INPUT RECORDS Start Marker

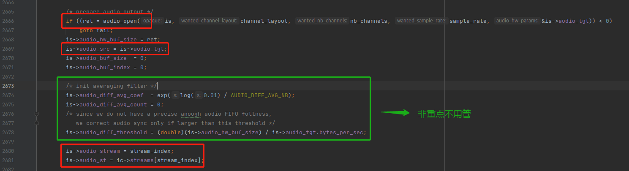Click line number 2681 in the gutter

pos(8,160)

INPUT RECORDS End Marker
INPUT RECORDS Start Marker

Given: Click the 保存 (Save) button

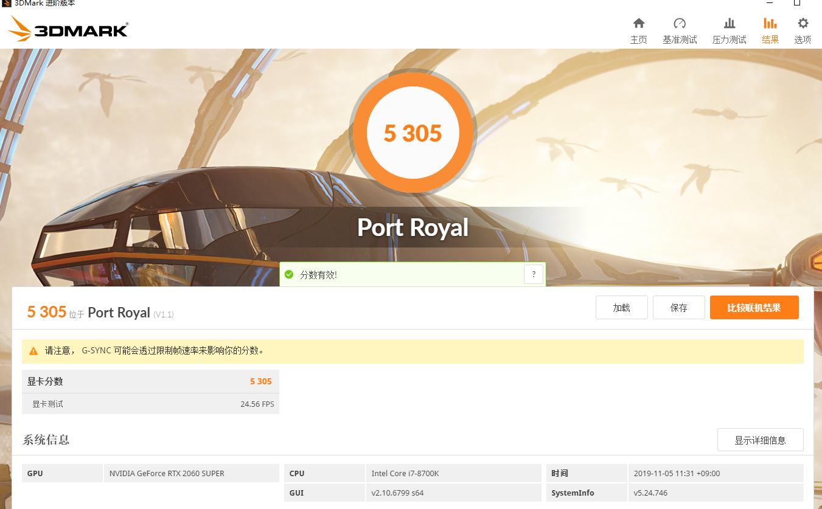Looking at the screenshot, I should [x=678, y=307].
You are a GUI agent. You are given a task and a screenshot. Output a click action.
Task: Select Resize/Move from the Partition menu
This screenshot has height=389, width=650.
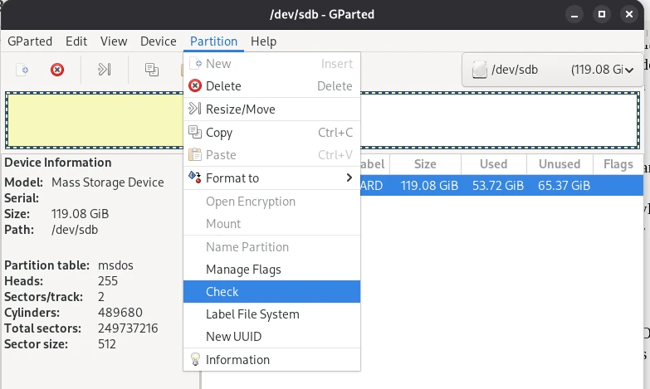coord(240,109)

INPUT RECORDS End Marker
INPUT RECORDS Start Marker

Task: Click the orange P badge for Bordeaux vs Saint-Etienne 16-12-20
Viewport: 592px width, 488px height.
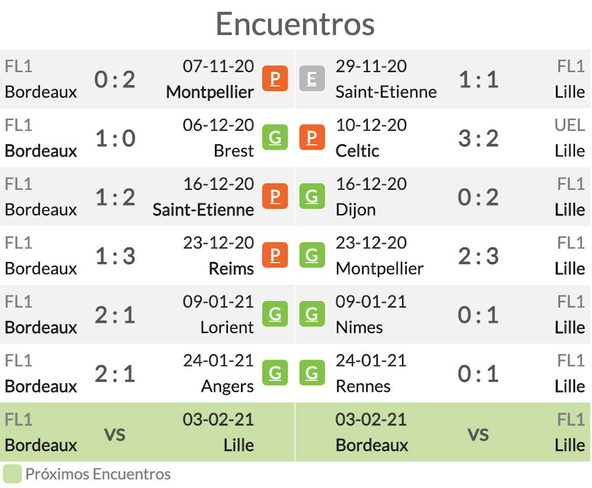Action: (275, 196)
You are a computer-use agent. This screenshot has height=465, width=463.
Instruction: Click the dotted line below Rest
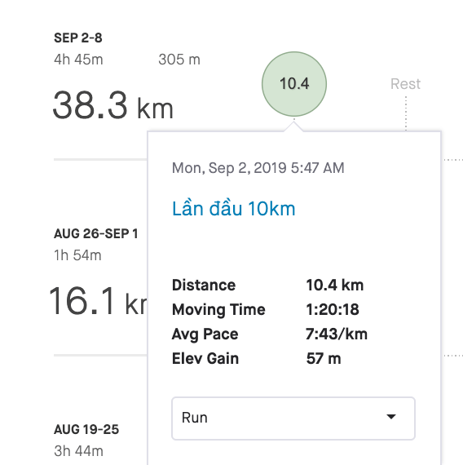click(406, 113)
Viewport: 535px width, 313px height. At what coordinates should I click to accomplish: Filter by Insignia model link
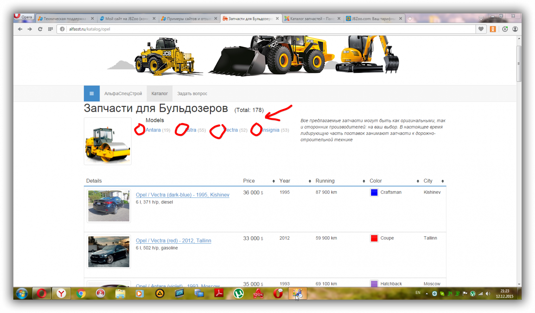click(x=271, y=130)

INPUT RECORDS End Marker

■ WHAT TO DO: In the listing above, how many lines hold the word "agent"? Give the number and nothing more.

■ EXPECTED ANSWER: 2